[Word and item position data]

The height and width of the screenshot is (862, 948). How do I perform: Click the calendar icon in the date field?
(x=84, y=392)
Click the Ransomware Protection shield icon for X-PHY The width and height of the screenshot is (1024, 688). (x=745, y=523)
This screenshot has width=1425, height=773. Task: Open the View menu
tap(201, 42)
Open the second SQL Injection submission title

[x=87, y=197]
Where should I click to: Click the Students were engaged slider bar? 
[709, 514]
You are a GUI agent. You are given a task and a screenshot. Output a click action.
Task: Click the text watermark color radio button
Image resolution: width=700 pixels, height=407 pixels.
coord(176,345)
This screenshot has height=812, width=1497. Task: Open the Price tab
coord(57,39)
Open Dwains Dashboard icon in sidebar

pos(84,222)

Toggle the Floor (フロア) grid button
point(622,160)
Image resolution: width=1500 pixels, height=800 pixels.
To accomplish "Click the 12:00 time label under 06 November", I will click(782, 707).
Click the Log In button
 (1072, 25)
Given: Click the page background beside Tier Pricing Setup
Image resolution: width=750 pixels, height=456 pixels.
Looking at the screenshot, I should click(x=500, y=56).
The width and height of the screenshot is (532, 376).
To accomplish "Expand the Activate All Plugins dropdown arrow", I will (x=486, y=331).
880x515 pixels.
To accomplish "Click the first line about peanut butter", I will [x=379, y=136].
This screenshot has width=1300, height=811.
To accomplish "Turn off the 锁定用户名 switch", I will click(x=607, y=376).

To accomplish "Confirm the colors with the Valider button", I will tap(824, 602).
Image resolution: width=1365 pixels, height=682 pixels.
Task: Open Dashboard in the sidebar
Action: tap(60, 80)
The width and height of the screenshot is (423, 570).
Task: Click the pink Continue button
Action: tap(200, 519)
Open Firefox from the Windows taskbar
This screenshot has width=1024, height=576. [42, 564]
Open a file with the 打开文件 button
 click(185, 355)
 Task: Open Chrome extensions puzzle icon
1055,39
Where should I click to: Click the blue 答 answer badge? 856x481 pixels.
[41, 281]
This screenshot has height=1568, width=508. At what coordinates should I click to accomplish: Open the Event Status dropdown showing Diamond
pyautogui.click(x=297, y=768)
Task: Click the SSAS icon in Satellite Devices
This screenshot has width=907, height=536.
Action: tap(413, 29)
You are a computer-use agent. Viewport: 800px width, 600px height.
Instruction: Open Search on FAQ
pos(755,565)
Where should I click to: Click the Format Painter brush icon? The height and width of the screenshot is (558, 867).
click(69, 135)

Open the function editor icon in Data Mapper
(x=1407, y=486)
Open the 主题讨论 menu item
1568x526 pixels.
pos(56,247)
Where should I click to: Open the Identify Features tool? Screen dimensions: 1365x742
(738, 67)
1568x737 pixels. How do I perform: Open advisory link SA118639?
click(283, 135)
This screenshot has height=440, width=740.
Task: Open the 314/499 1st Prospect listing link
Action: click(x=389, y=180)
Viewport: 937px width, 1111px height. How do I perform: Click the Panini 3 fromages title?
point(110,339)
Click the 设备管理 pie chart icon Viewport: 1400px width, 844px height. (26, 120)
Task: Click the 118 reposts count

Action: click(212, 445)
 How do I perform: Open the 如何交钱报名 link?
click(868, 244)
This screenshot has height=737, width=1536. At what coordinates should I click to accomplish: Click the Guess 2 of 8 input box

Task to carry out: Copy all of the data above line for line, changing nothing.

Right answer:
The height and width of the screenshot is (862, 948). How do I perform: Click the calendar icon in the date field?
(x=84, y=392)
Click the Ransomware Protection shield icon for X-PHY The width and height of the screenshot is (1024, 688). (x=745, y=523)
This screenshot has width=1425, height=773. Task: Open the View menu
tap(201, 42)
Open the second SQL Injection submission title

[x=87, y=197]
Where should I click to: Click the Students were engaged slider bar? 
[709, 514]
You are a GUI agent. You are given a task and a screenshot. Output a click action.
Task: Click the text watermark color radio button
Image resolution: width=700 pixels, height=407 pixels.
coord(176,345)
This screenshot has height=812, width=1497. Task: Open the Price tab
coord(57,39)
Open Dwains Dashboard icon in sidebar

pos(84,222)

Toggle the Floor (フロア) grid button
point(622,160)
Image resolution: width=1500 pixels, height=800 pixels.
To accomplish "Click the 12:00 time label under 06 November", I will click(782, 707).
Click the Log In button
 (1072, 25)
Given: Click the page background beside Tier Pricing Setup
Image resolution: width=750 pixels, height=456 pixels.
Looking at the screenshot, I should click(x=500, y=56).
The width and height of the screenshot is (532, 376).
To accomplish "Expand the Activate All Plugins dropdown arrow", I will (x=486, y=331).
880x515 pixels.
To accomplish "Click the first line about peanut butter", I will [x=379, y=136].
This screenshot has width=1300, height=811.
To accomplish "Turn off the 锁定用户名 switch", I will click(x=607, y=376).

To accomplish "Confirm the colors with the Valider button", I will tap(824, 602).
Image resolution: width=1365 pixels, height=682 pixels.
Task: Open Dashboard in the sidebar
Action: tap(60, 80)
The width and height of the screenshot is (423, 570).
Task: Click the pink Continue button
Action: tap(200, 519)
Open Firefox from the Windows taskbar
This screenshot has width=1024, height=576. [42, 564]
Open a file with the 打开文件 button
 click(185, 355)
 Task: Open Chrome extensions puzzle icon
1055,39
Where should I click to: Click the blue 答 answer badge? 856x481 pixels.
[41, 281]
This screenshot has height=1568, width=508. At what coordinates should I click to accomplish: Open the Event Status dropdown showing Diamond
pyautogui.click(x=297, y=768)
Task: Click the SSAS icon in Satellite Devices
This screenshot has width=907, height=536.
Action: tap(413, 29)
You are a computer-use agent. Viewport: 800px width, 600px height.
Instruction: Open Search on FAQ
pos(755,565)
Where should I click to: Click the Format Painter brush icon? The height and width of the screenshot is (558, 867).
click(69, 135)

Open the function editor icon in Data Mapper
(x=1407, y=486)
Open the 主题讨论 menu item
1568x526 pixels.
pos(56,247)
Where should I click to: Open the Identify Features tool? Screen dimensions: 1365x742
(738, 67)
1568x737 pixels. How do I perform: Open advisory link SA118639?
click(283, 135)
This screenshot has height=440, width=740.
Task: Open the 314/499 1st Prospect listing link
Action: click(x=389, y=180)
Viewport: 937px width, 1111px height. How do I perform: Click the Panini 3 fromages title?
point(110,339)
Click the 设备管理 pie chart icon Viewport: 1400px width, 844px height. (26, 120)
Task: Click the 118 reposts count

Action: click(212, 445)
 How do I perform: Open the 如何交钱报名 link?
click(868, 244)
This screenshot has height=737, width=1536. At what coordinates should I click to accomplish: Click the Guess 2 of 8 input box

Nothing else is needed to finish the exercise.